_Given information_.
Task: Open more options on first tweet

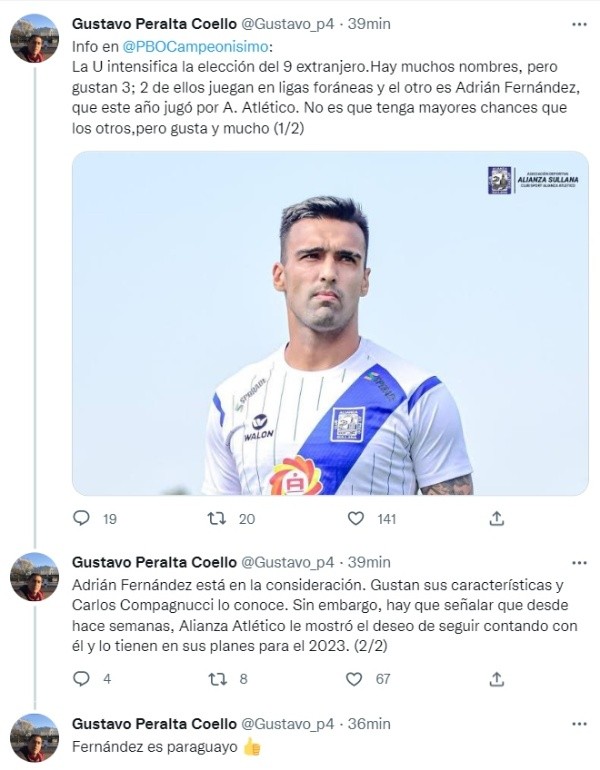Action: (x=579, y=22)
---
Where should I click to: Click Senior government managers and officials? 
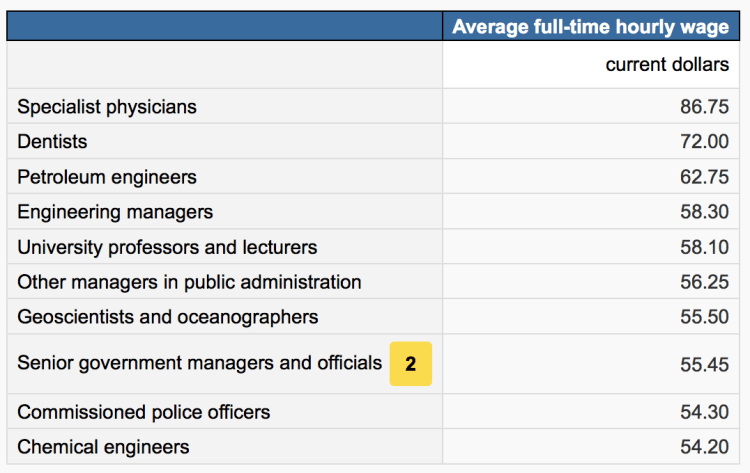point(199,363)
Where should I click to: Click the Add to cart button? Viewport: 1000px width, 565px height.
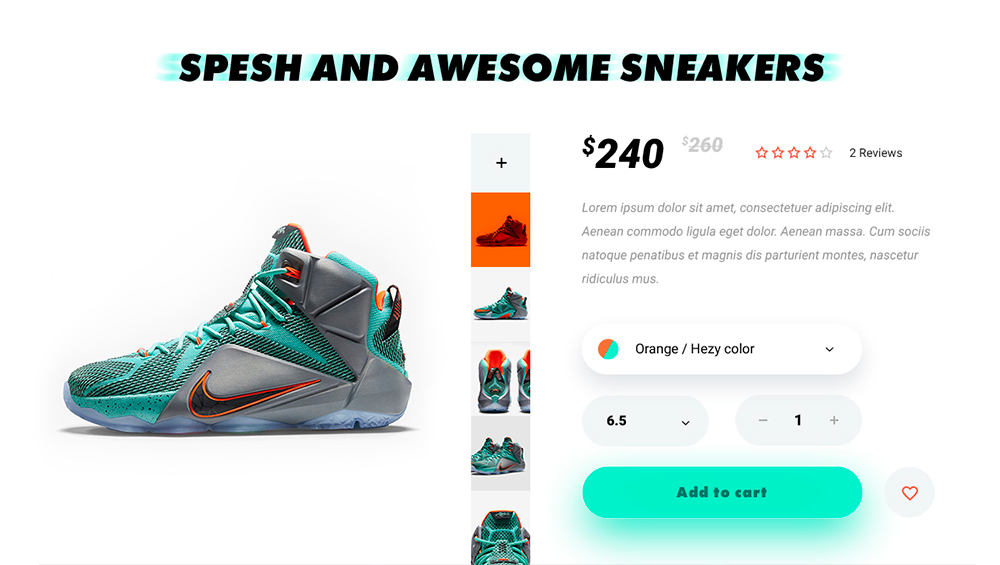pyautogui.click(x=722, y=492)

_Prompt_.
List every line from the records above that contains the word "should", copying each such line in full.

_Task response_.
Where should I click to: Click Senior government managers and officials? 
Where should I click to: Click the Add to cart button? Viewport: 1000px width, 565px height.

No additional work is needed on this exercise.